California Carnegie Libraries
at the end of the twentieth century
Whether remaining in library use or serving in other functions, many
California Carnegies have expanded and many of those are again short of
space. A 1985 California conference for librarians, on the planning of both
new buildings and renovations, included several workshops on preplanning and
working with architects. The most emphasized renovation problem was space
and the expense of achieving it, to accommodate more books, more users, more
services, more technical equipment, and usually more than one librarian.
Closely related is the serious problem of providing for modern electrical
Vacancy always poses a potential threat to the future of a building.
Among publicly owned Carnegies, shaky municipal budgets may delay projected
plans for future use but commitment is a potent force in their favor.
Several privately owned Carnegies have had recent occupancy problems but the
quality of construction, careful renovation, and current interest in
historical buildings has worked in their favor.
All extant Carnegies are on their original sites -- only Hollywood,
since demolished, was relocated -- and site is an important factor in the
future of individual Carnegies. With the exception of the branches, most
Carnegies were located proximate to downtown. These buildings are now in or
adjacent to "old downtown." Among the many examples of Carnegies located in
towns which have been able to retain a viable downtown, or where an active
preservation movement is restoring the downtown, are San Rafael, San Luis
Obispo, Petaluma, Pacific Grove, and Santa Barbara. Some Carnegies that were
located in residential areas and parks, such as Clovis, Turlock and Exeter,
have been converted to community use.
Old downtown or neighborhood change can also create challenges for
the Carnegies. The extant Santa Cruz and Los Angeles branches and several of
the San Francisco and Oakland branches are in neighborhoods that have changed
demographically. In Vacaville and Richmond the Carnegies may provide an
anchor for neighborhood stabilization. San Jose/East San Jose, Oakland/Melrose , and
Los Angeles/Lincoln Heights meet the needs of their new constituencies with
outreach programs and books in many languages.
Several libraries have recently completed renovation and restoration,
often incorporating expansion. In Sacramento, a full block "Library Plaza"
contains the restored Carnegie, a new library alongside the old, with a
connecting element, a galleria, an office building, and a parking structure
with retail space. The Lodi library, earlier expanded, has been restored as
part of the civic plaza, with unifying walkways. Dixon has recently added a
new wing, and the three Los Angeles branches are being renovated and expanded
in varying degrees. Some of these renovations were originally necessitated
by earthquake damage and the restored buildings meet current safety codes.
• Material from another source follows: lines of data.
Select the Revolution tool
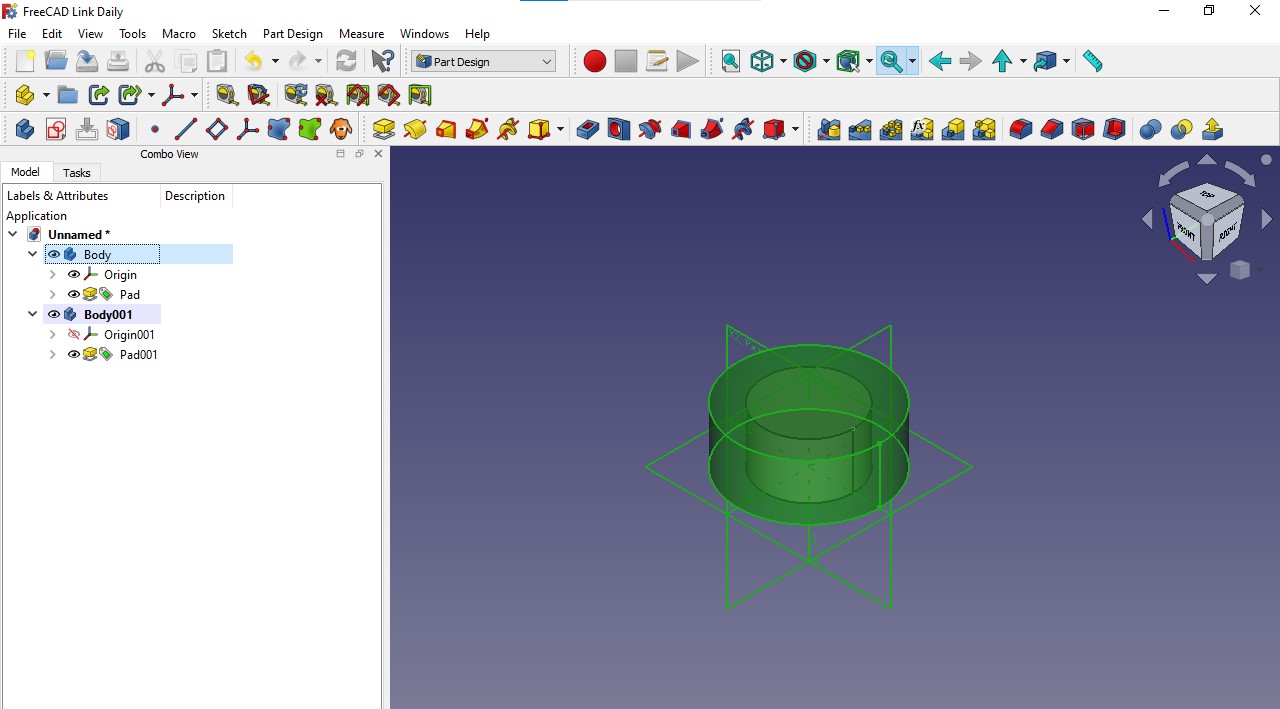1280x709 pixels. coord(415,129)
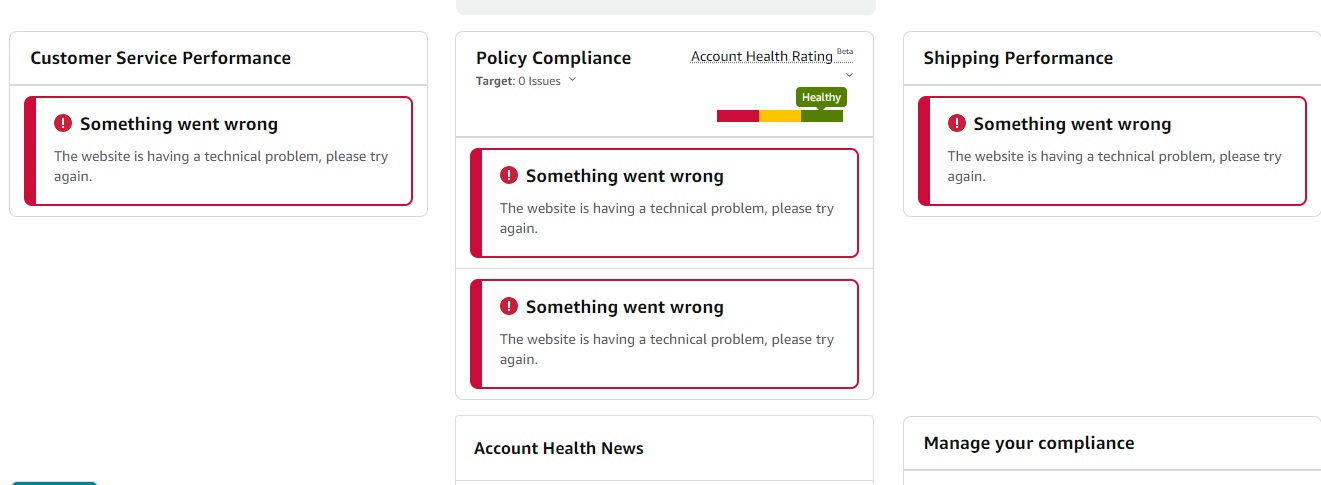Screen dimensions: 1321x485
Task: Click the error icon in Customer Service Performance
Action: tap(63, 123)
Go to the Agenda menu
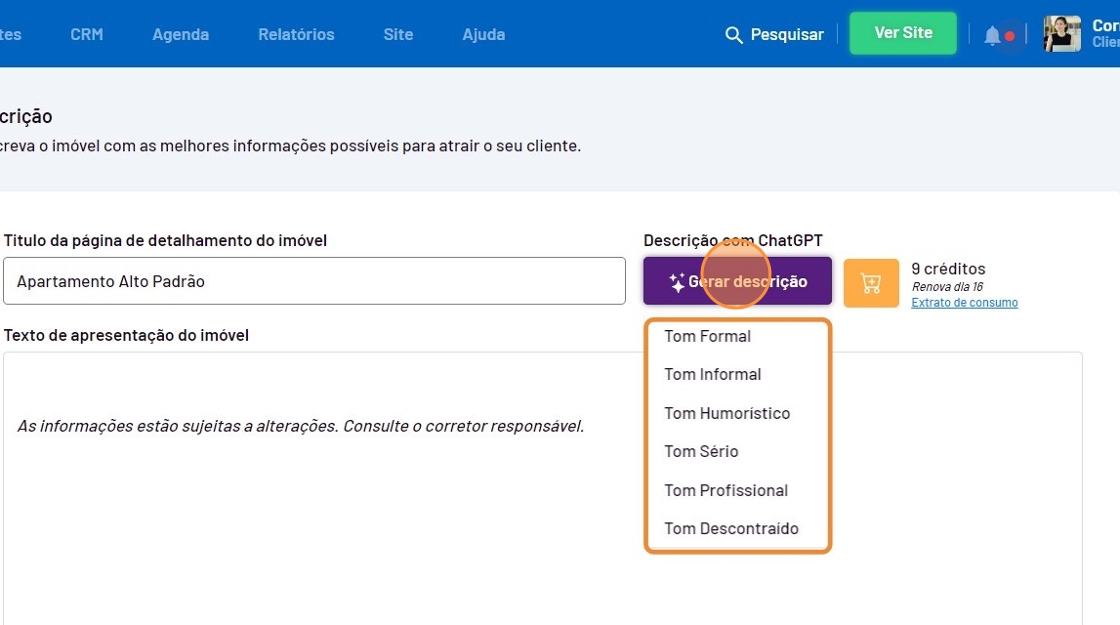1120x625 pixels. tap(180, 34)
The threat of earthquake is a recognized reality for California
Carnegies. All of the California Carnegies were constructed before the 1933
Long Beach earthquake which led to establishment of construction standards
for buildings in or near fault zones. Earthquake safety is probably the
prime reason given for demolishing Carnegies, although economics and
convenience could have been the actual motivators.
After the Loma Prieta quake, cities in certain zones were required to
evaluate all of their pre-1934 unreinforced masonry (URM) buildings and
devise a timetable for their repair. At about the same time, the Americans
with Disabilities Act was passed requiring another form of evaluation with
possible structural remedy required.
The 1994 Northridge earthquake focused attention on even more serious
problems facing all buildings, new and old, when scientific analysis
indicated that seismic energy dispersed in ways not previously suspected.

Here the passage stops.